MariaDB Galera cluster
On all three nodes, add the MariaDB APT repository:
add-apt-repository 'deb http://mirrors.digitalocean.com/mariadb/repo/11.5/debian bookworm main'
apt-key adv --recv-keys --keyserver hkp://keyserver.ubuntu.com:80 0xF1656F24C74CD1D8
On their page there is also a setup script, but that requires piping curl to bash which is very insecure. Setting up the repository manually is not much more difficult.
Update the local cache and install mariadb:
apt update
apt install mariadb-server
This article exposes MariaDB to your network. On a real production setup, please use separate VLAN's for management and this kind of traffic. For a home-lab setup like mine, this is fine.
Make sure mariadb
is accessible over the network (instead of localhost):
vim /etc/mysql/mariadb.conf.d/50-server.cnf
Update bind-address
, change 127.0.0.1
to 0.0.0.0
:
# Instead of skip-networking the default is now to listen only on
# localhost which is more compatible and is not less secure.
bind-address = 0.0.0.0
Make sure the root
user has a secure password. By default that user has no password. Open a MySQL prompt:
mariadb -uroot
Set a secure password:
set password = password("SuperS3cUr3P@ssw0rd");
quit;
Now it's time to set up the Galera Cluster. Create the configuration file:
vim /etc/mysql/conf.d/galera.cnf
Paste the following:
[mysqld]
binlog_format=ROW
default-storage-engine=innodb
innodb_autoinc_lock_mode=2
bind-address=0.0.0.0
# Galera Provider Configuration
wsrep_on=ON
wsrep_provider=/usr/lib/galera/libgalera_smm.so
# Galera Cluster Configuration
wsrep_cluster_name="k3s_cluster"
wsrep_cluster_address="gcomm://192.0.2.60,192.0.2.61,192.0.2.62"

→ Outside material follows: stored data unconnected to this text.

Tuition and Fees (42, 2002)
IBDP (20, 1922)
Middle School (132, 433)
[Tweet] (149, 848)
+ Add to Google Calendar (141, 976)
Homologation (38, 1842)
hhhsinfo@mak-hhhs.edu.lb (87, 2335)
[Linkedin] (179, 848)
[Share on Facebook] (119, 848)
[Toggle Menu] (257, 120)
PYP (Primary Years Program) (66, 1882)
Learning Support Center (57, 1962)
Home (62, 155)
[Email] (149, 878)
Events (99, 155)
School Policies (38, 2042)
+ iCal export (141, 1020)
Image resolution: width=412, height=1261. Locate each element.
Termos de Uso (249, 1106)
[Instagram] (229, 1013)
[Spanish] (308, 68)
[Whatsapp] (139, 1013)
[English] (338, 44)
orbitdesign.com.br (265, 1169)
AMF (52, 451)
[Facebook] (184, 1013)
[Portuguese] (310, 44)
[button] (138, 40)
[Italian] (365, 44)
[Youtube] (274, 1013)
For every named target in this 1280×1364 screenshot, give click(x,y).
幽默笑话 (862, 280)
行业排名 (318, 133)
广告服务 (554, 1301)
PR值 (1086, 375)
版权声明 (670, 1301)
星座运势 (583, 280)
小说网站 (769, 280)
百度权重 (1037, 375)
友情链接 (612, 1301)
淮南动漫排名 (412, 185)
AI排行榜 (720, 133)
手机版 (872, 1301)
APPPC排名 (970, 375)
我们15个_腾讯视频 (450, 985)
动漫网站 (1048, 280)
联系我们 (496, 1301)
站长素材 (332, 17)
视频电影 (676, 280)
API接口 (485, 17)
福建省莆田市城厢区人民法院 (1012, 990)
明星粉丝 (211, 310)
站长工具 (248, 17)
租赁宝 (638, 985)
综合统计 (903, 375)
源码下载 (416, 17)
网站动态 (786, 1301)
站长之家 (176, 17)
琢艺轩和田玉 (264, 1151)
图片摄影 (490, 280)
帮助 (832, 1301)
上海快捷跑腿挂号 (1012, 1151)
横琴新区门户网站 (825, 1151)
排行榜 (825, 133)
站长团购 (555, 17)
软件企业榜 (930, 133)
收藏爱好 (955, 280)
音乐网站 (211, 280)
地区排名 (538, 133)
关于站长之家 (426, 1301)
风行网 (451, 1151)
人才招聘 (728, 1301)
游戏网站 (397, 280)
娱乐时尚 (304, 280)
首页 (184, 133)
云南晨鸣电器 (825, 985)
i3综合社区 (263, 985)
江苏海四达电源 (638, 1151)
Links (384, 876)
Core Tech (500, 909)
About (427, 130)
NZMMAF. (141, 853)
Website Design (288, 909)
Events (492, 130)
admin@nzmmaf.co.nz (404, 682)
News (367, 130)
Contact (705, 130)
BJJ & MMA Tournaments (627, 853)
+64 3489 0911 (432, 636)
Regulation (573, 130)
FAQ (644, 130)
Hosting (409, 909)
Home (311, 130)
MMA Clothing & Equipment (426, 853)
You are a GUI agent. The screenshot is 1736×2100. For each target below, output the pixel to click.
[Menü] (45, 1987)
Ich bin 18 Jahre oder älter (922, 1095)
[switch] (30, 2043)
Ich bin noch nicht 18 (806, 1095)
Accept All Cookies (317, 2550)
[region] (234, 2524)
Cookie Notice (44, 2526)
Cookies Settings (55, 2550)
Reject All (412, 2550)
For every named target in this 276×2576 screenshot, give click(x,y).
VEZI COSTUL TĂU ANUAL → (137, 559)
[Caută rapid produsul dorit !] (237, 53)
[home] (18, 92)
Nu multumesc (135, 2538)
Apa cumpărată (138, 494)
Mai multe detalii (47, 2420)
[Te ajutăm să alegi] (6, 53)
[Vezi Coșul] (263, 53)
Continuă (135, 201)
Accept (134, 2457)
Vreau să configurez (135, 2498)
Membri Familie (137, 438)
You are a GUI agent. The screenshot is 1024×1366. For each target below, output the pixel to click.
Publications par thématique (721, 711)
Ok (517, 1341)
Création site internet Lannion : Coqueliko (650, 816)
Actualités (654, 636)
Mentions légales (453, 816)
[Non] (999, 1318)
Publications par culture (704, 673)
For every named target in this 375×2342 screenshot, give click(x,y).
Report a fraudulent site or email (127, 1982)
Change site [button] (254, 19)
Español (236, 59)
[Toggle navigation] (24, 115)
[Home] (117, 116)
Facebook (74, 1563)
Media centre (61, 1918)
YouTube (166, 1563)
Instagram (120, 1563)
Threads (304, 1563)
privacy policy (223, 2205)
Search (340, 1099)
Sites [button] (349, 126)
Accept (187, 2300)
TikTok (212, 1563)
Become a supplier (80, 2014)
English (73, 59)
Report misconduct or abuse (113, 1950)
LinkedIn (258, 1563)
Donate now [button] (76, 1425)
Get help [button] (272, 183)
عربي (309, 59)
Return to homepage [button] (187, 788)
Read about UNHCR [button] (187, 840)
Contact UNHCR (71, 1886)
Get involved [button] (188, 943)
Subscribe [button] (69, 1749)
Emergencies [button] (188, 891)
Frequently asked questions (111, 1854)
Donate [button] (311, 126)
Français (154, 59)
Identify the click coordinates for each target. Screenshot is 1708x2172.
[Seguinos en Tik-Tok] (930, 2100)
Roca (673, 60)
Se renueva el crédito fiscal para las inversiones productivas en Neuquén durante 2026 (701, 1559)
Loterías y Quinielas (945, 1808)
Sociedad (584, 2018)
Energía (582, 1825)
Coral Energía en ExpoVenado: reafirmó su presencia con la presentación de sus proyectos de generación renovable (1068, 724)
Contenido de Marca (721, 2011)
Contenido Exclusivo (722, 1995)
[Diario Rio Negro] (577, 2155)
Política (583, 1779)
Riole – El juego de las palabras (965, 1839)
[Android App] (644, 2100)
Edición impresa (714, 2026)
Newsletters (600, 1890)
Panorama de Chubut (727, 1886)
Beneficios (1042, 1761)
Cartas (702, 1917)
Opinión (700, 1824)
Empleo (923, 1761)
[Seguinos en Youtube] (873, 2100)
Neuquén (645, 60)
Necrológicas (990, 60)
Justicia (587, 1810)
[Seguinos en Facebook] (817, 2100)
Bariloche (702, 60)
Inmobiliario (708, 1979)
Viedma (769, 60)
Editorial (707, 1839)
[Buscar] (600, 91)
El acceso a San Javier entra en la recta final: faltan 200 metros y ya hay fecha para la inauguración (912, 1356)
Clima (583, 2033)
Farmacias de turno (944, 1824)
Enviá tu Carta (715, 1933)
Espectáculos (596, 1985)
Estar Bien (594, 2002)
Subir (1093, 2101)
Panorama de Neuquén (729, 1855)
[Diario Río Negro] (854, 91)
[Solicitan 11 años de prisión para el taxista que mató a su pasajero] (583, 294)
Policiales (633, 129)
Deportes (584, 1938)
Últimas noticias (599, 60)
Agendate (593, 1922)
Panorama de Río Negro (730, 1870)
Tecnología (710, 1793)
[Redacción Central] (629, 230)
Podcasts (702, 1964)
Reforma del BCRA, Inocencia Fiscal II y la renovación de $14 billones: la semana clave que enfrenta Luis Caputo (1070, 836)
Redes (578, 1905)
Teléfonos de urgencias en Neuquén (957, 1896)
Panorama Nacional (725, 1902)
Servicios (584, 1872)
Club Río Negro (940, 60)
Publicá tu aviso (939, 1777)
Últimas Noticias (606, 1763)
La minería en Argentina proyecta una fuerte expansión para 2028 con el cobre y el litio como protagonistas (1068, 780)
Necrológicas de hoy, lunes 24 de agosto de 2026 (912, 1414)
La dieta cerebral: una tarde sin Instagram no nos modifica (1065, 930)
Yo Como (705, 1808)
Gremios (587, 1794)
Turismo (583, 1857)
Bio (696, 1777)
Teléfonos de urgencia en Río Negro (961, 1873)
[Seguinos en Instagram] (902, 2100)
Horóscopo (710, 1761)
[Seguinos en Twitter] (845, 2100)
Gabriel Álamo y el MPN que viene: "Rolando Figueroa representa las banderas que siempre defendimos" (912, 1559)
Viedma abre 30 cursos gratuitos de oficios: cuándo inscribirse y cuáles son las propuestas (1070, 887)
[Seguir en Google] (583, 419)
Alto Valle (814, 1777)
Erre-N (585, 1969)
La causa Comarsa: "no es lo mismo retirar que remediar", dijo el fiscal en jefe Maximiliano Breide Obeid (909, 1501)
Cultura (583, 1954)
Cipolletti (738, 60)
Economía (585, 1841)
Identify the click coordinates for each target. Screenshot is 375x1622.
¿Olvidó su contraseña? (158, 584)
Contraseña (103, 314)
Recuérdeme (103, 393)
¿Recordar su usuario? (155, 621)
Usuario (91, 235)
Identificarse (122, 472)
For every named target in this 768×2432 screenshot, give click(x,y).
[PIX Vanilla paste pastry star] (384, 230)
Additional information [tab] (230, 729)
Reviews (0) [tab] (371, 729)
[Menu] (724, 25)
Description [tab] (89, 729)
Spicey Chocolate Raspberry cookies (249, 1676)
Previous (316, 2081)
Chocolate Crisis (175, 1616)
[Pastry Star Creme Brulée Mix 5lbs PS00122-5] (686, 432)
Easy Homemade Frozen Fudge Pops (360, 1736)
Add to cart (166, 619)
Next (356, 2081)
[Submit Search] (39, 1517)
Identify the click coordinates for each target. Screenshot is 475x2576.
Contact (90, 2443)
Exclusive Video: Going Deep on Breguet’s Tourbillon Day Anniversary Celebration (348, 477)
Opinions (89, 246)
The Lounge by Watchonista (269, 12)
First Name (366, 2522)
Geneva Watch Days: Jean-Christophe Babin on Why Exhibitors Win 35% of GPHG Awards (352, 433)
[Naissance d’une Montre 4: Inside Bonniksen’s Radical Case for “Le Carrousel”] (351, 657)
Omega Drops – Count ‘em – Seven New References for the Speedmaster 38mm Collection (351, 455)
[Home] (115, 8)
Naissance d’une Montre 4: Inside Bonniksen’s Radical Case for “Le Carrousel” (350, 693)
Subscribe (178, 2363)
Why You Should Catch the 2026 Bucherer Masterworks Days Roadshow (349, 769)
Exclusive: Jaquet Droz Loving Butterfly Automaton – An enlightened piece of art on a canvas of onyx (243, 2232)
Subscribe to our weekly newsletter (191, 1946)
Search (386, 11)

# Galera Synchronization Configuration
wsrep_sst_method=rsync
# Galera Node Configuration
wsrep_node_address="192.0.2.60"
wsrep_node_name="node1"
Change the following parameters to be the same on all 3 nodes:
wsrep_cluster_name
: the name of your clusterwsrep_cluster_address
: add all IP's of the cluster nodes
Change the following parameters on each node, unique for that specific node:
wsrep_node_address
: IP address of that nodewsrep_node_name
name for that node
Time to bootstrap the cluster. Stop MySQL on all nodes:
systemctl stop mysql
On node 1, start up galera:
galera_new_cluster # no output
Check:
mysql -u root -p -e "SHOW STATUS LIKE 'wsrep_cluster_size'"
Output:
+--------------------+-------+
| Variable_name | Value |
+--------------------+-------+
| wsrep_cluster_size | 1 |
+--------------------+-------+
On node 2 (and node3):
systemctl start mariadb
Check cluster status on node 1:
+--------------------+-------+
| Variable_name | Value |
+--------------------+-------+
| wsrep_cluster_size | 2 |
+--------------------+-------+
Repeat the above step on node3
, the value should increase to 3.
Galera Cluster auto-reboot
Normally you would not want to do this and assume the cluster is up. In my case I turn off the Orange Pi Zero 3 computers when I'm experimenting for the day. When restarting a Galera Cluster you need to follow specific steps and do checks to make sure everything starts up correctly without data loss. The same goes for when one node drops out.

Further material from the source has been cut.